Major Outage Portmortem (2021-10-13)

At about 7:30AM UTC on October 13th, the hosting provider OVH experienced a major outage. Substantial portions of our infrastructure are hosted in part on OVH servers, and so the OVH outage resulted in a cascading series of failures for Fly.io.

A rough timeline of the outage (all times UTC):

  • 7:30AM: Our API (new deploys), metrics, secrets, and logs are down. We begin mitigating the outage.
  • 8:30AM: Some connectivity in OVH is restored.
  • 9:30AM: All Fly.io apps restart.
  • 10:45AM: Metrics, logs, and API deploys begin functioning (but with degraded responsiveness).
  • 12:45PM: Most services are functioning, but API statuses are stale.
  • 2:30PM: Services functioning nominally.

Here’s what’s happened.

Our core orchestration stack – the “control plane” of our system – is currently HashiCorp Nomad, Vault, and Consul:

  • Nomad allocates micro-vms for Fly.io apps to specific worker hosts; Nomad agents run on all of our worker hosts, which span several hosting providers. The agents talk to a cluster of Nomad servers.
  • Vault manages both application secrets and TLS certificates for our Anycast CDN.
  • Consul keeps state for all running services in our network, and is a dependency for both Nomad and Vault. As with Nomad, Consul agents run on every server in our fleet, talking to a cluster of Consul servers.

Fly.io apps that are already running don’t depend continuously on any of these services; apps that are already running continue to run, and our Anycast CDN continues routing traffic for them. But all three services need to be healthy for new apps to be deployed.

At the beginning of the outage, the server clusters for Nomad, Vault, and Consul depend heavily on OVH. These servers are setup in three node, high availability configurations spanning two OVH datacenters. The OVH network outage took multiple datacenters offline simultaneously, and disrupted our Consul cluster; functionality in Fly.io that depends on Consul stops working.

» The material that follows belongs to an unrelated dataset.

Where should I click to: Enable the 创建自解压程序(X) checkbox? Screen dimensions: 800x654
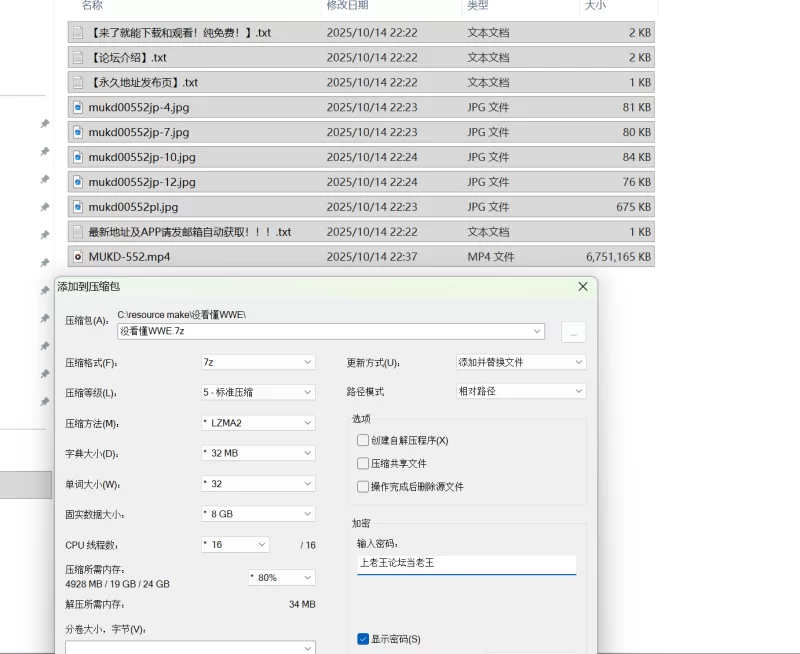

OVH network recovers. Logs and metrics are restored. Consul, Nomad, and Vault are all still inaccessible so we start investigation as to why. Exacerbating the problem, we had days earlier begun a process of migrating Consul off of OVH. We have a Consul server cluster that is half deployed on OVH and half on NetActuate servers in Raleigh-Durham (RDU). The new RDU servers are several Consul revisions ahead of the OVH servers. As Consul is restored, OVH Consul servers are restarted; the newly re-forming Consul cluster now depends on that new version of Consul. We update our Consul DNS alias address to point to the RDU cluster while we update Consul on OVH to restore it there.

We update and restart Consul. We restart Nomad and Vault. We realise that our API is still having issues talking to Vault. After more investigation that takes some time we discover that our API is configured to talk to Vault on the same URL as our Consul alias, which now points at RDU. Vault is not yet running on RDU. Our control plane is functioning, but the API that drives it is not. We migrate Vault to RDU.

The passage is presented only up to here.